Kim macht das nichts aus. Für sie steht der Arbeitsprozess im Vordergrund, also die Zeitspanne, in der das Kunstwerk entsteht. Die Arbeit mit den trauernden Angehörigen motiviert sie. Sie sagt: „Viele Verwandte fühlen sich erleichtert, wenn wir gemeinsam den Sarg gestalten. Und für mich ist es ein schönes Gefühl, ihnen dabei zu helfen.“ 

Kim lässt die Angehörigen auch gerne selbst zum Pinsel greifen. Für viele ist das wohltuend, weil sie sich um so vieles kümmern müssen, dass kaum Zeit zum Nachdenken bleibt. Die Hinterbliebenen können den Sarg anfassen. Manche fotografieren ihn oder entdecken nach der Arbeit Farbspuren an ihren Händen. All das trägt dazu bei, den Tod eines lieben Menschen besser verarbeiten zu können. 

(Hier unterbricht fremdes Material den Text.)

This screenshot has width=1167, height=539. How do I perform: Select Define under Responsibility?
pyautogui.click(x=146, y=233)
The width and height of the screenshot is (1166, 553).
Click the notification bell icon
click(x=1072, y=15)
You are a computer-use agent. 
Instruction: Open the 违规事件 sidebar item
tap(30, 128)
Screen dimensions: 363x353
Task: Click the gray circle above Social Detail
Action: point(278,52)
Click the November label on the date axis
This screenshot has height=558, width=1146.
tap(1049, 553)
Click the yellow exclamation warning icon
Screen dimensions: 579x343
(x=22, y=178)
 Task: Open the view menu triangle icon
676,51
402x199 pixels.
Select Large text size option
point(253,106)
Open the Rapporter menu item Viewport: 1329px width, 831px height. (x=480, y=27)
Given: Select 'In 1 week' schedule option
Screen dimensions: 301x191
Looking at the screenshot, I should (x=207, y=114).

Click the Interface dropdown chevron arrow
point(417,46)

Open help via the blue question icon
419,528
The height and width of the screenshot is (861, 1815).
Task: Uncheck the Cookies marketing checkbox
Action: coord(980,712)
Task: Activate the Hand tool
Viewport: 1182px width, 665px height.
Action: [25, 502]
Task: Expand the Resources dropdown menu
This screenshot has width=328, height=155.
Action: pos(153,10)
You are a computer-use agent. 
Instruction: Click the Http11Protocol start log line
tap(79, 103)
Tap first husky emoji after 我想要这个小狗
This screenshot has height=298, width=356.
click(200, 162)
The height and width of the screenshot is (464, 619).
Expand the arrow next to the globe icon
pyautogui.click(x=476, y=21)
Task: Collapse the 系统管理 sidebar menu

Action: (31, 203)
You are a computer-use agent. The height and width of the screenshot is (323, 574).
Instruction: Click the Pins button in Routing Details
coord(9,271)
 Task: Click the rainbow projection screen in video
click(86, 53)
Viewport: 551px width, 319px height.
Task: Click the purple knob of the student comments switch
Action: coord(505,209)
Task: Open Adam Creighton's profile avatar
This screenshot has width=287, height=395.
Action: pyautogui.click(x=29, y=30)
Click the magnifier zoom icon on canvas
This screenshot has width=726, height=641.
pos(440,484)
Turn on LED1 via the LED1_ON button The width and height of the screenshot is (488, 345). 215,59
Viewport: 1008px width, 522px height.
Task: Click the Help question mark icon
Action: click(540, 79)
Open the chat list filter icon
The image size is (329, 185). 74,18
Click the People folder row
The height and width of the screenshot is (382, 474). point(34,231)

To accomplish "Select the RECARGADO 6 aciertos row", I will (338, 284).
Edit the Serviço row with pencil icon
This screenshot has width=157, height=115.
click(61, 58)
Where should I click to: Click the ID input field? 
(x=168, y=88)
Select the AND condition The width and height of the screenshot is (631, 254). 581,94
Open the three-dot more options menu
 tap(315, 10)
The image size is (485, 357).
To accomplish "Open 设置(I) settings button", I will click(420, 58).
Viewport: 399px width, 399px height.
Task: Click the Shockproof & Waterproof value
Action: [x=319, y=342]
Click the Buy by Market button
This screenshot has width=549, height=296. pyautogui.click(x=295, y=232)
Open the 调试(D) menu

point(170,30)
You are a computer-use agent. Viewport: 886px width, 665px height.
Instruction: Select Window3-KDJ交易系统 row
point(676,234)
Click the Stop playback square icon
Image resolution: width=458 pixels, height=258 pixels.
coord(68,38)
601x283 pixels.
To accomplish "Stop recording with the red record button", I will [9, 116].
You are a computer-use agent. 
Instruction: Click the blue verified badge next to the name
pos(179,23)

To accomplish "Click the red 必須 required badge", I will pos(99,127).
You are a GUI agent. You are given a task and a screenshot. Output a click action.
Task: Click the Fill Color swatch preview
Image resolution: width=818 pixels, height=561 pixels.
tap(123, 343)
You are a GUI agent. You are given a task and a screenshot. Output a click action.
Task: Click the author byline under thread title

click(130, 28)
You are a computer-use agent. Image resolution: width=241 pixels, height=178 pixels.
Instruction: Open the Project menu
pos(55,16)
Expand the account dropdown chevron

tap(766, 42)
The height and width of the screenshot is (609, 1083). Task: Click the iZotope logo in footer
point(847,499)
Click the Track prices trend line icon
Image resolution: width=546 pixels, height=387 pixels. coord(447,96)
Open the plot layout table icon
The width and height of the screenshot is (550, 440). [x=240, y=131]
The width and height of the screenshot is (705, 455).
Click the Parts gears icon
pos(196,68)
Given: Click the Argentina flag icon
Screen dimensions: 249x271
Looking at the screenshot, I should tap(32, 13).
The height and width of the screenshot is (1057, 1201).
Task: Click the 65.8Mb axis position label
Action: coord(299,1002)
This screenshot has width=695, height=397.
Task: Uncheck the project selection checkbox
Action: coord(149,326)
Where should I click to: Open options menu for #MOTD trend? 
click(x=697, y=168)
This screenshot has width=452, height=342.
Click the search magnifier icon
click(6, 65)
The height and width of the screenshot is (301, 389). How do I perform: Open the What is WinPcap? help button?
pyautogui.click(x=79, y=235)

Christian Hillermann ist Bestatter und arbeitet mit der Künstlerin zusammen. Er sagt: „Wenn jemand stirbt sind die Betroffenen oft in einer Ausnahmesituation. Da ist viel psychische Energie in einem gefangen. Da ist es gut, wenn diese Energie raus darf. Das geht, indem man weint und klagt, aber auch wenn man kreativ tätig wird.“ 

Die Motive, die gemalt werden, sind ganz unterschiedlich. Manchmal kommt einfach nur die Lieblingsfarbe des Verstorbenen auf den Sarg oder die Namen der Hinterbliebenen. 

Für einen begeisterten Schwimmer hat Kim den Sarg mit Wassermotiven verziert. Einer anderen Frau war das Bild in der Küche ihrer Mutter besonders wichtig. Für sie hat Kim eine Kopie davon auf den Sarg gemalt.  Kim sagt: „Am Anfang steht immer die Frage: Was verbindet mich mit dem toten Menschen?“ Allein diese Frage kann schon so heilsam sein. 

Ich finde es gut, den Abschied so intensiv wie möglich zu gestalten: kreativ sein, erzählen, erinnern. So kann es besser gelingen, den Verlust zu verarbeiten. 

Mich tröstet auch die Hoffnung, dass mich mit den Toten noch mehr verbindet als nur das Fotoalbum oder schöne Erinnerungen. Manchmal spüre ich ganz deutlich, dass sie da sind und dass ich sie wiedersehen werde. Und dieser Gedanke hat für mich eine Leichtigkeit. So wie die bemalten Särge von Kim Howard.